In some specific embodiments, the processor 200, when executing the computer sub program of the memory 100, may specifically implement the following steps:
and when the harmony memory bank disturbance condition is met, carrying out disturbance updating on the harmony memory bank according to the harmony memory bank disturbance strategy.
In some specific embodiments, the processor 200, when executing the computer sub program of the memory 100, may specifically implement the following steps:
setting the harmony memory bank disturbance condition as: and the current iteration times are smaller than a preset threshold value and are not updated with the continuous preset times of the acoustic memory library.

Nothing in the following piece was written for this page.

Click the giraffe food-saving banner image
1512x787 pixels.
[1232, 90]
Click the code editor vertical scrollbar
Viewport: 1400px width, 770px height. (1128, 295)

In some specific embodiments, the processor 200, when executing the computer sub program of the memory 100, may specifically implement the following steps:
and respectively setting an early penalty coefficient and a late penalty coefficient for the logistics transportation scheduling model with the time window.

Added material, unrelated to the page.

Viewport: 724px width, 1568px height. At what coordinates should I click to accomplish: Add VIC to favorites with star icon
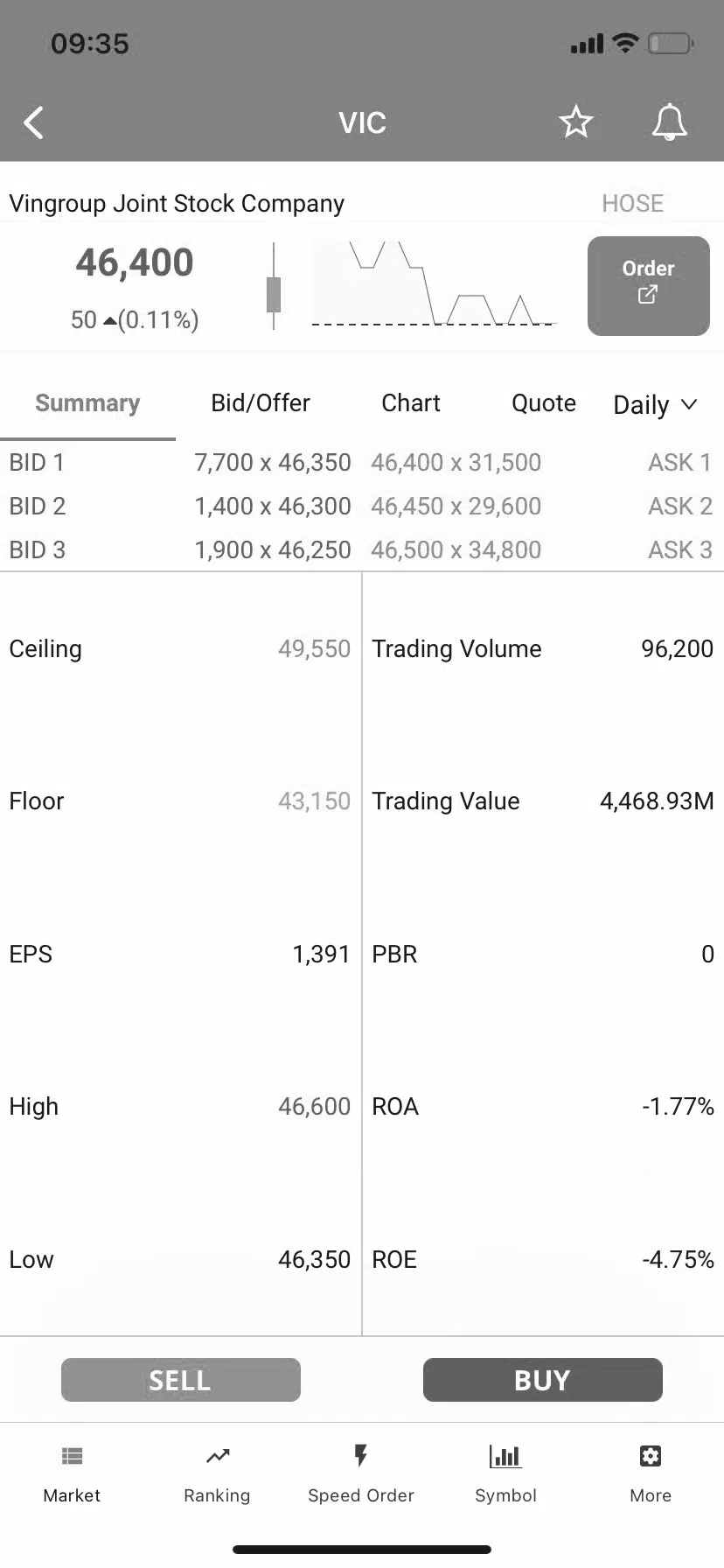(x=575, y=122)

Finally, the present application provides a readable storage medium having stored thereon a computer program for implementing the steps of the aforementioned logistics transportation scheduling method with time window when being executed by a processor.

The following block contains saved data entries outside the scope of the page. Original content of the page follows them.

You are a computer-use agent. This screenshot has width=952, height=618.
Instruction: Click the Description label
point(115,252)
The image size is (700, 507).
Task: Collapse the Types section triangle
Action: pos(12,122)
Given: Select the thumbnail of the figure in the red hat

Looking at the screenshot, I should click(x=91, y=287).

The embodiments are described in a progressive manner, each embodiment focuses on differences from other embodiments, and the same or similar parts among the embodiments are referred to each other. The device disclosed by the embodiment corresponds to the method disclosed by the embodiment, so that the description is simple, and the relevant points can be referred to the method part for description.
The steps of a method or algorithm described in connection with the embodiments disclosed herein may be embodied directly in hardware, in a software module executed by a processor, or in a combination of the two. A software module may reside in Random Access Memory (RAM), memory, Read Only Memory (ROM), electrically programmable ROM, electrically erasable programmable ROM, registers, hard disk, a removable disk, a CD-ROM, or any other form of storage medium known in the art.
The above detailed descriptions of the solutions provided in the present application, and the specific examples applied herein are set forth to explain the principles and implementations of the present application, and the above descriptions of the examples are only used to help understand the method and its core ideas of the present application; meanwhile, for a person skilled in the art, according to the idea of the present application, there may be variations in the specific embodiments and the application scope, and in summary, the content of the present specification should not be construed as a limitation to the present application.